__Stated problem a__
Present the records, starting with the line that contains "The image size" and going on through the line that contains "point(232,213)", as a JSON list of strings with one string per line and no blank lines. Omit the pictures from the list.

__Given text__
* begin *
# S: Taming loud fiber!



## wordancer (May 4, 2011)

Well when I saw this fiber on eBay, i knew it was visually loud...but I went ahead and bought it anyway. And when I opened the box, the fiber overwhelmed with its color shock! Did I really buy this?

Aha, let's give fractal spinning a try! Wow, I can now see knitting something out of this. Let me spin up the other 4 Oz's and I'll put it up for sale.


----------



## Magicnymph (Aug 20, 2014)

Looking good. Don't really understand the reference of fractal spinning yet, but you did it right. It would be neat to see what others would come up with with the same fluff.


----------



## wordancer (May 4, 2011)

Magicnymph said:


> Looking good. Don't really understand the reference of fractal spinning yet, but you did it right.


Google 'fractal spinning Knitty spin' for a good article, plus just googling fractal spinning, a lot of good info will pop up.


----------



## Irish knitter (Mar 29, 2011)

Personally.....I LOVE color.....the brighter the better. You should see my shoes. They are the DAWGS in the Z style and paintbrush color! Love 'em!! I always get comments on them.


----------



## Cdambro (Dec 30, 2013)

Amazing how roving ends up looking and yours looks great! I love the colors.


----------



## luree (Feb 21, 2014)

Very nice.


----------



## mama879 (Jan 27, 2011)

I love colors to. Your yarn is amazing. So what are you going to make with it.


----------



## wordancer (May 4, 2011)

mama879 said:


> I love colors to. Your yarn is amazing. So what are you going to make with it.


Humm, I'm just spinning for the fun of it all right now. Once I finished the second skein, they will be for sell. I was thinking this yarn would make a kicky hat and mitten set, or maybe felted slippers, or how about a felted bag?


----------



## mama879 (Jan 27, 2011)

What did you ply it with. A felted bag would be pretty but thinking it would dull the color a bit. No slippers to pretty.


----------



## BirchPoint (Feb 12, 2016)

Sometimes it's just lovely looking at the yarn. Don't need to make anything - just admire the colors. Your yarn falls into that catagory. Beautiful!


----------



## wordancer (May 4, 2011)

mama879 said:


> What did you ply it with. A felted bag would be pretty but thinking it would dull the color a bit. No slippers to pretty.


Plyed with itself. But how cheerful those slippers would be on a dark, cold morning!


----------



## Babalou (Jun 3, 2012)

It looks great. I think it would make a great looking hat or scarf.


----------



## deenashoemaker (Nov 9, 2014)

It is magical! BEAUTIFUL!


----------



## DanielS (Mar 2, 2016)

I never would have expected that result. Beautiful.


----------



## Spooly (Oct 22, 2011)

The colors are amazing together.


----------



## wordancer (May 4, 2011)

DanielS said:


> I never would have expected that result. Beautiful.


Me either! I figured if nothing else it would be good practice...which was why I pushed it ahead of all the other fibers. It fun to learn and see what can happen with fractal spinning! Way cool!
* end *
__Stated problem b__
Answer these questions about the thread on taming loud fiber:
(i) What did wordancer ply the yarn with?
(ii) What shoes does Irish knitter describe owning?
(iii) How many more ounces of the fiber did wordancer plan to spin?

__Records shown__
* begin *
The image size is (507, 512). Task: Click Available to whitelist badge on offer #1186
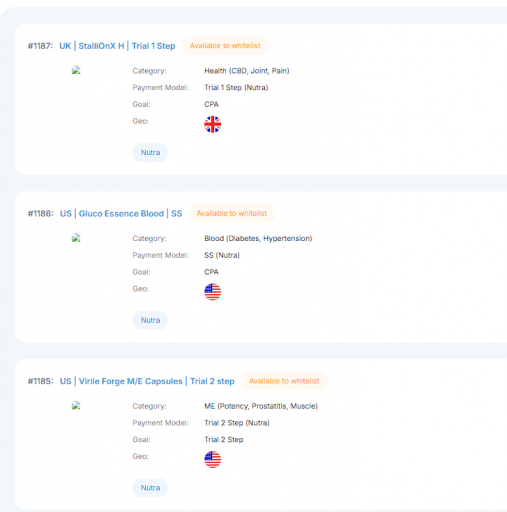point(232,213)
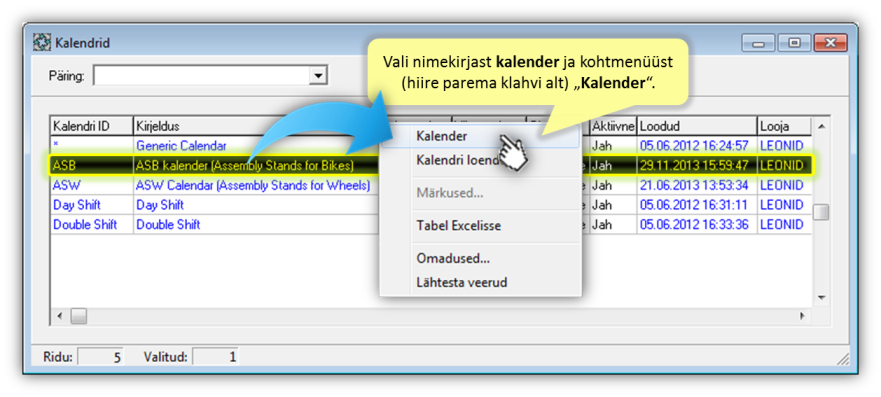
* end *
* begin *
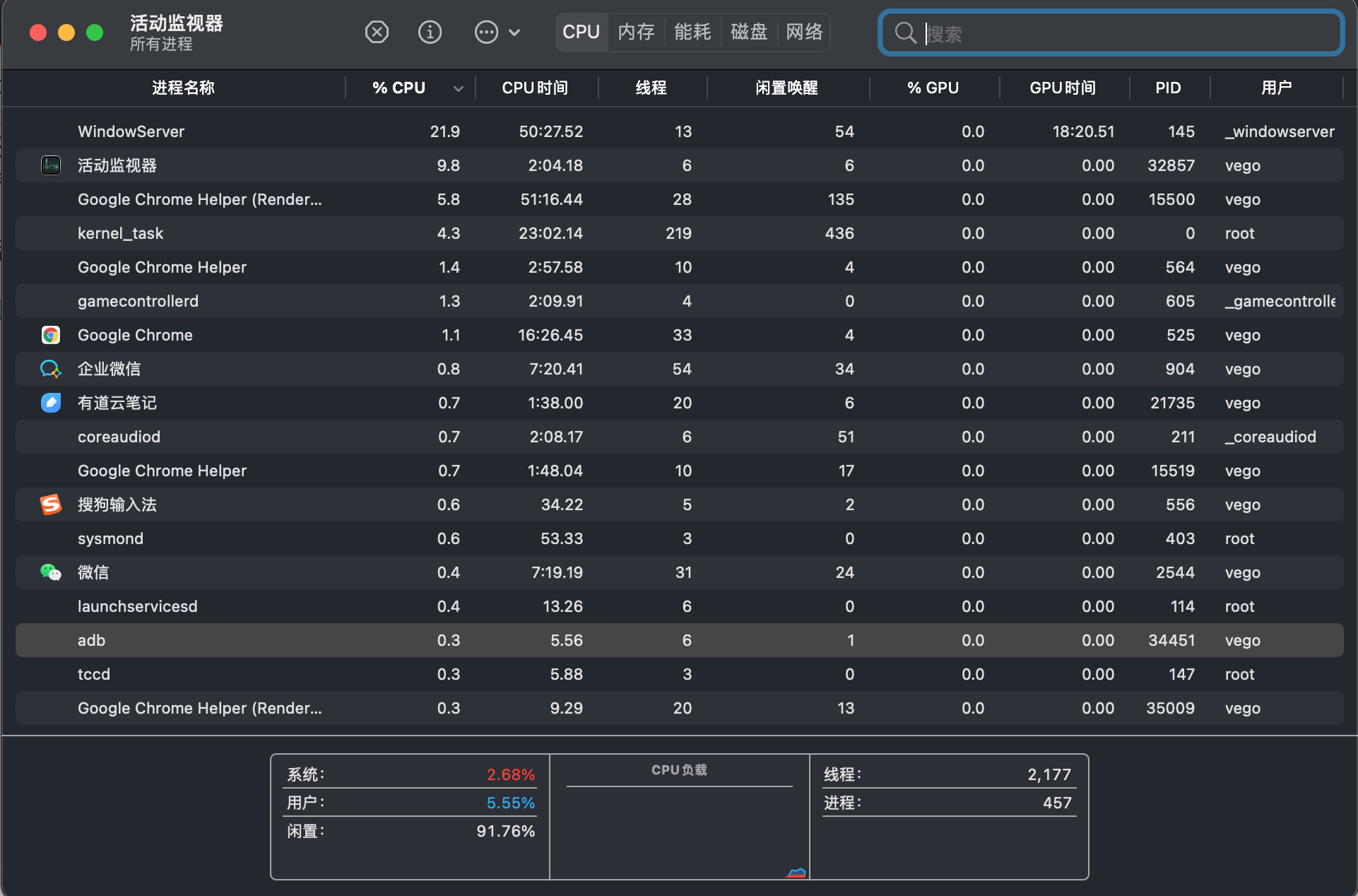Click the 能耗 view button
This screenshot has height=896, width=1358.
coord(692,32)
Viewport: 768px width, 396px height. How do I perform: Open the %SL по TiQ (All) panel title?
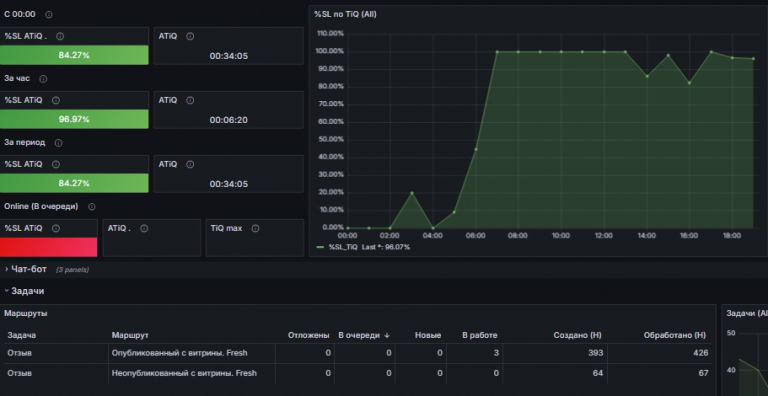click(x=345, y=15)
* end *
__Written solution a__
[
  "The image size is (507, 512). Task: Click Available to whitelist badge on offer #1186",
  "point(232,213)"
]

__Written solution b__
(i) Wordancer plied it with itself.
(ii) DAWGS in the Z style, in the paintbrush color.
(iii) 4 ounces.